Plans to redevelop Old Oak and Park Royal in west London must be downgraded after a planning inspector ruled against part of the scheme.
Old Oak and Park Royal Development Corporation (OPDC) wants to carry out a major redevelopment of the area on the back of Crossrail opening and the planned construction of HS2’s Old Oak Common station.
OPDC claims it is the largest regeneration project in the UK.
The corporation, which is part of the Greater London Authority, has been locked in a battle with Cargiant over its inclusion of the company’s land in its development plans for the area.
OPDC said it could pay to relocate the Cargiant business or buy the land under a compulsory purchase order.
But the planning inspectorate ruled against OPDC’s plans.
Inspector Paul Clark said the cost to obtain the site from Cargiant would be between £480m-£630m, making the land economically unviable for the development.
At the lower £480m value, the site could only be developed if all the housing was private sale or rental, which would contravene the mayor of London’s ‘London Plan’, which requires new developments to provide some affordable housing.
The higher £630m value was “well above” the development value of the land, even without any affordable housing included.
Mr Clark added that Cargiant provided employment for 800 people directly and a further 1,200 people indirectly, and it “doesn’t make sense” in planning terms to force a compulsory purchase order that would end the business, which he described as “flourishing”.
The inspector said: “In my view, this is a conclusive demonstration that site allocation 2 [Cargiant] is unviable and ought to be deleted from the plan.”
With the Cargiant land removed, the inspector said OPDC would have to slash its claim of how many homes it would deliver from 20,100 to 14,200.
Cargiant owner Geoff Warren said: “This is a complete and absolute disaster for the OPDC and vindicates everything Cargiant has been saying.

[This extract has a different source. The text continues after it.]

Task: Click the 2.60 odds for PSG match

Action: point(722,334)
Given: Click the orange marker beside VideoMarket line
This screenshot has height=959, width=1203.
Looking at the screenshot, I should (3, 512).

“The OPDC has overseen a scandalous waste of money in the pursuit of a flawed development strategy, despite us shouting from the rooftops that what they were planning could never be delivered.”
Mr Warren also called for a full independent review of the corporation’s “spending and strategy”.
OPDC chief executive David Lunts said the decision was “not entirely unexpected”, and added that the rest of the development was cleared to go ahead.
“Whilst this is just the interim report, meaning that the Local Plan process is not yet resolved, the initial findings are encouraging as they endorse our aim of bringing forward the first phase of development,” Mr Lunts said.
In March, OPDC was approved to receive £250m from Homes England to develop infrastructure at the site. OPDC said they are “on their way” to meeting the conditions to draw down the funds.